The tale begins in Grand Rapids, Minnesota in 2005, when child actor turned collector Michael Shaw lent the shoes to that city’s Judy Garland Museum. That August, someone “entered the building through a window and broke into the small display case holding the slippers,” the Guardian reported at the time, but there were no suspects to be found. 

“There’s not a whole lot of evidence,” the town’s police chief said, but in the years following, many suspected Shaw—who’d collected an $800,000 insurance settlement—of the theft. “Inside job! No question!,” actor Jerry Maren (at his death in 2018, the movie’s last surviving Munchkin) once said on the record

Even a million dollar reward, offered up in 2015, wasn’t enough to bring the shoes to light. It wasn’t until 2018 that the slippers—one of four known pair from the film—were recovered, in an FBI sting operation. But even then, the thief remained unknown.

It wasn’t until last May that federal prosecutors in North Dakota named Martin as their suspect, indicting him with one count of theft of a major artwork. Martin, who lived 12 miles from the scene of the crime, told the Associated Press “I gotta go on trial. I don’t want to talk to you.”

He remained similarly tight-lipped in the months that followed, but agreed to a plea deal in October, the Department of Justice confirmed. But even then, many details of the crime remained a mystery.

That changed with a memo filed by Martin’s defense attorney, Dane DeKrey, and reported by the AP. According to the filing, Martin was a reformed former mobster who turned over a new leaf after his release from prison in 1996. But in 2005, an associate from his past life suggested to Martin that the shoes were covered in real rubies, making them a ripe target for theft—he could simply steal the shoes, pull off the gemstones, and sell them off piece by piece.

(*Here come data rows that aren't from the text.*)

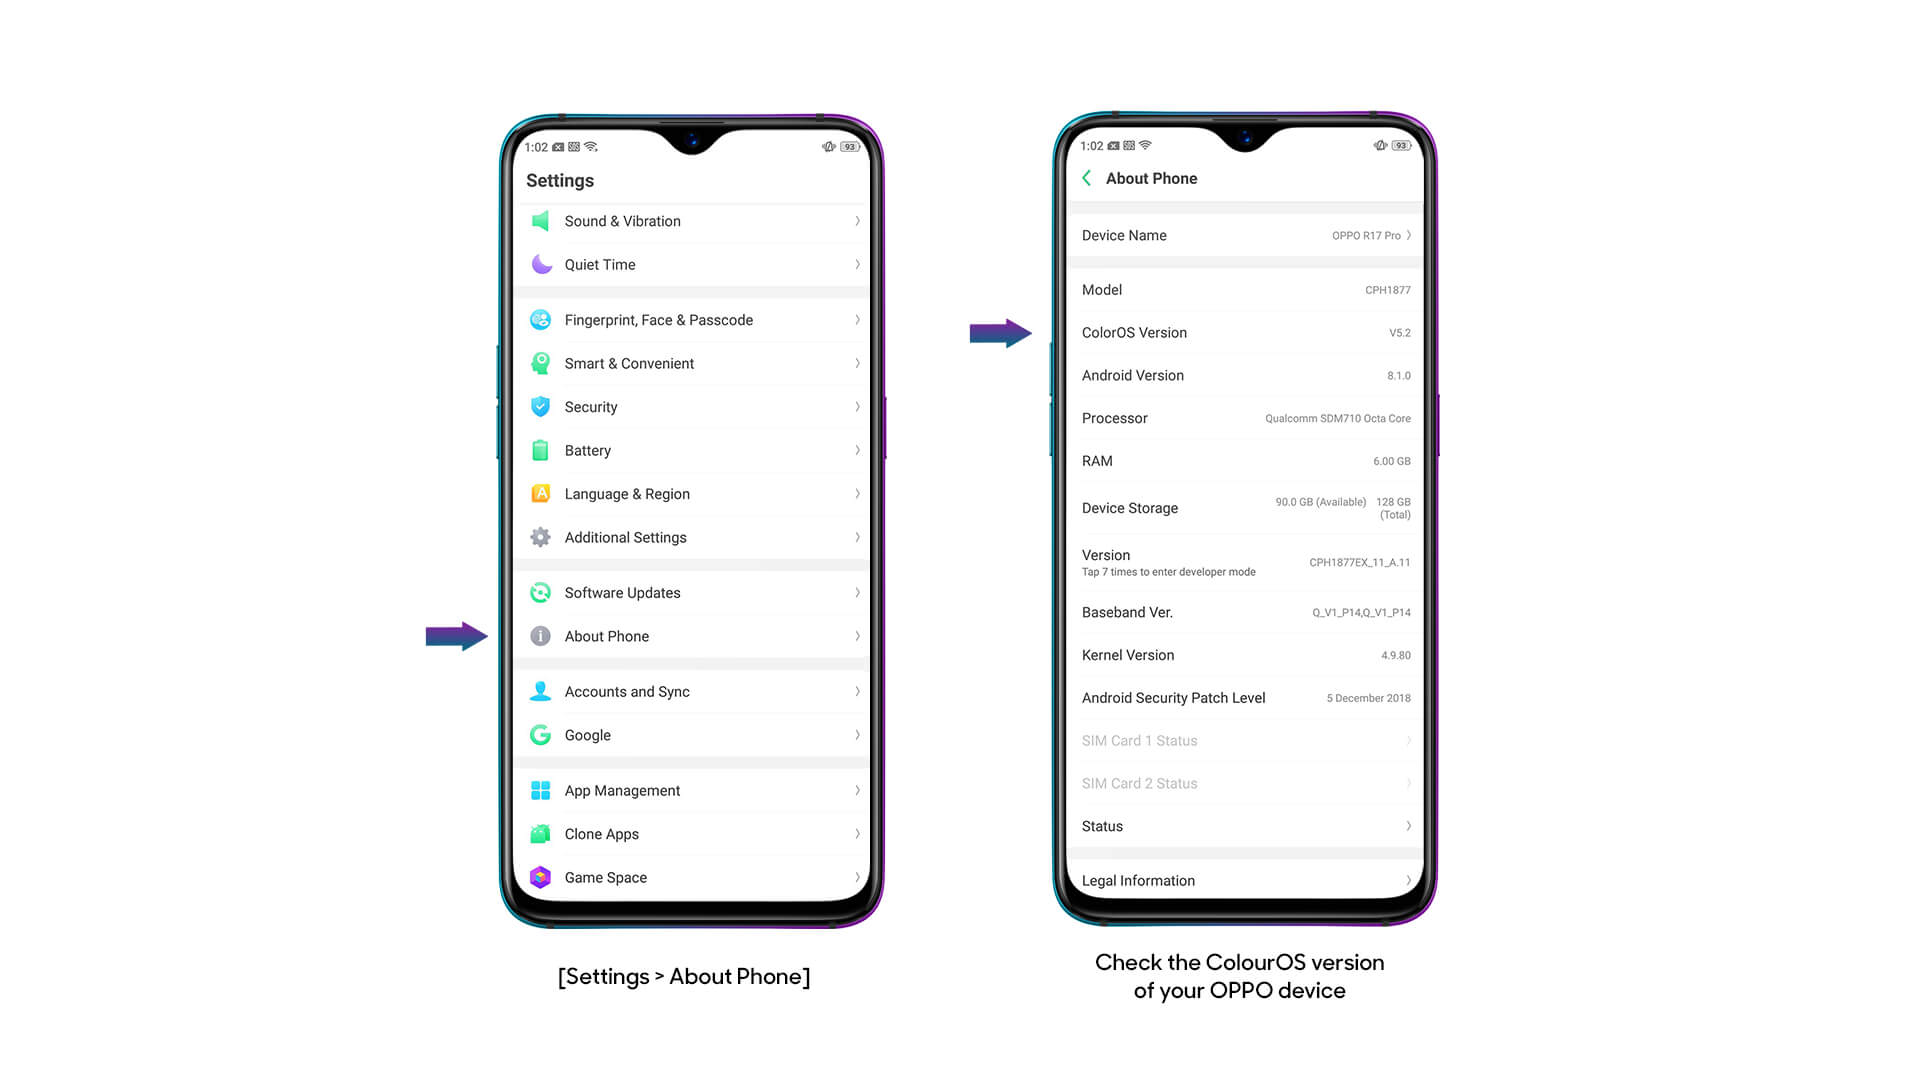1920x1080 pixels.
Task: Open Smart & Convenient settings
Action: pyautogui.click(x=692, y=364)
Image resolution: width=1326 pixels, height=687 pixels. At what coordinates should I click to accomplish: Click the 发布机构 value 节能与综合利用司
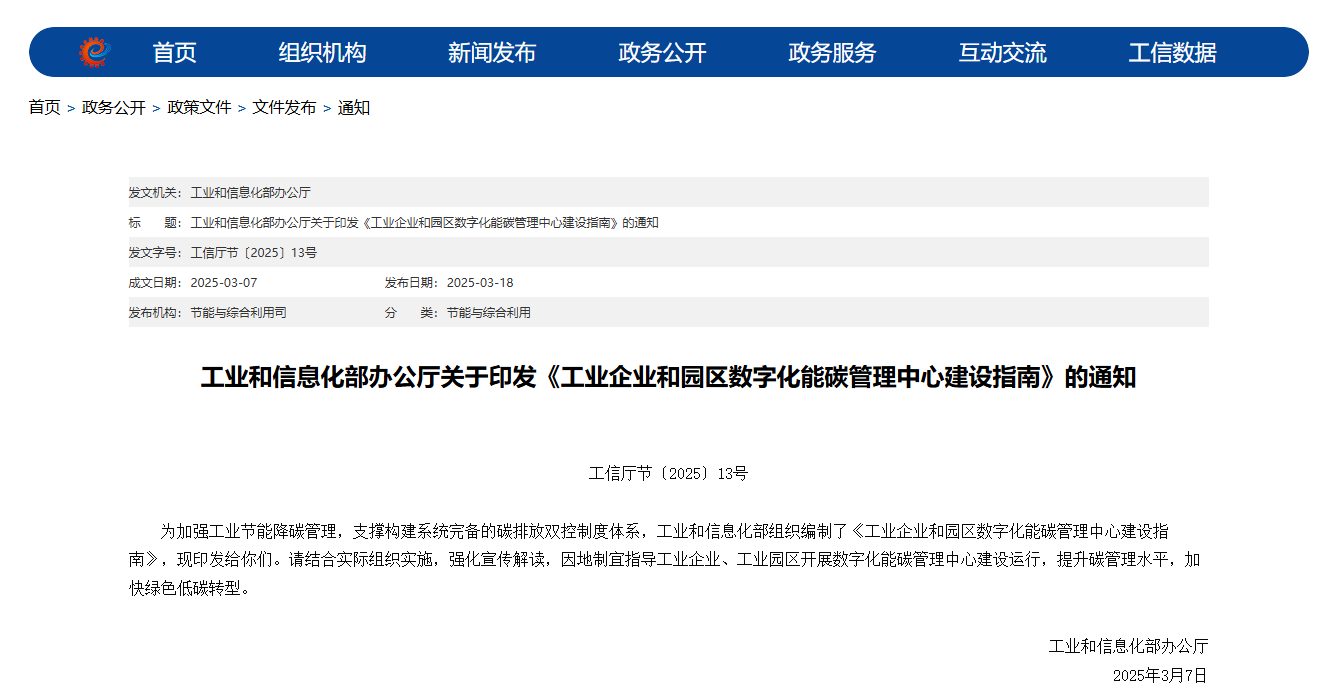pyautogui.click(x=238, y=313)
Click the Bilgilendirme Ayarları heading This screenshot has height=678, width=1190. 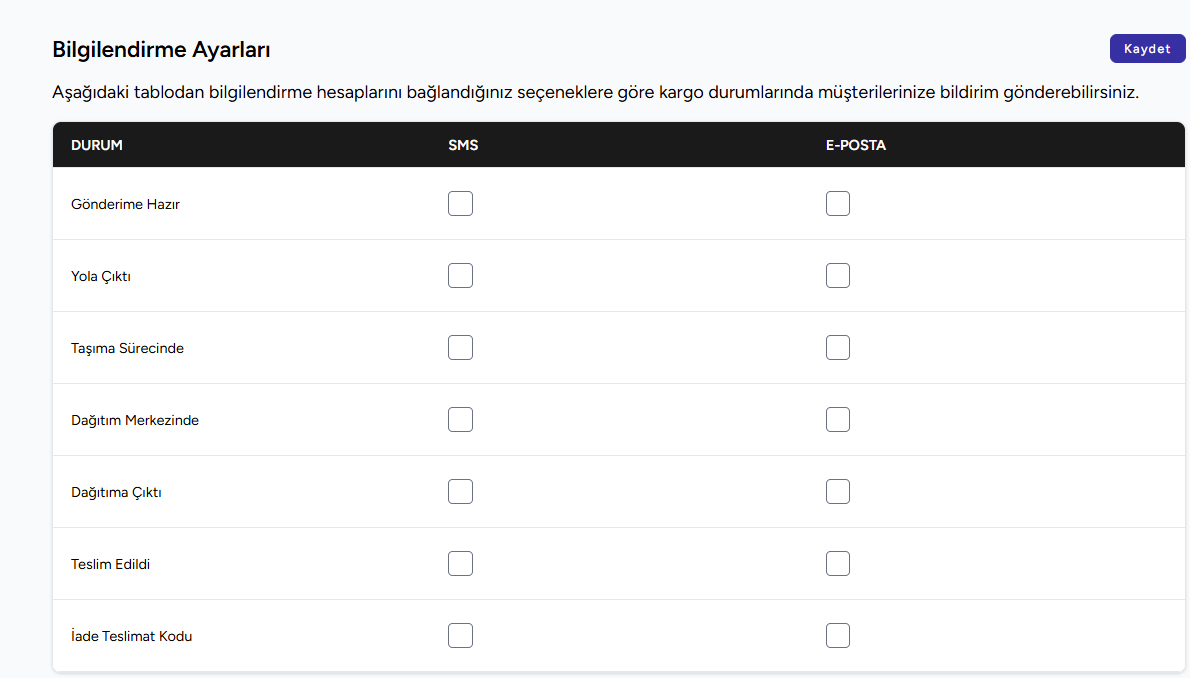(161, 50)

But just as alluring as the money was the thrill of it, DeKrey said. “At first, Terry declined the invitation to participate in the heist. But old habits die hard, and the thought of a ‘final score’ kept him up at night,” DeKrey wrote in the filing. “After much contemplation, Terry had a criminal relapse and decided to participate in the theft.”

According to DeKrey, Martin hadn’t ever seen The Wizard of Oz, and didn’t realize the notable nature of the shoes. So, after taking a hammer to the display case and hustling the shoes to a fence—who informed him the shoe’s sparkles were mere glass—he “got rid of the slippers less than two days after he took them.”

That means there’s still abundant mystery surrounding the shoes, even now, as their whereabouts between when Martin tossed them in 2005 and the FBI caught wind of them over a decade later remain unknown. In the intervening years, federal officials have declined to provide details on the sting operation that uncovered the slippers, or what led them to Martin. 

“The United States Attorney’s Office for the District of North Dakota will have no additional comment or statements until sentencing has been completed,” the agency said when pressed for details, but perhaps more will soon be revealed. Martin, who at age 76 is in hospice care due to chronic obstructive pulmonary disorder, is set to be sentenced on January 29.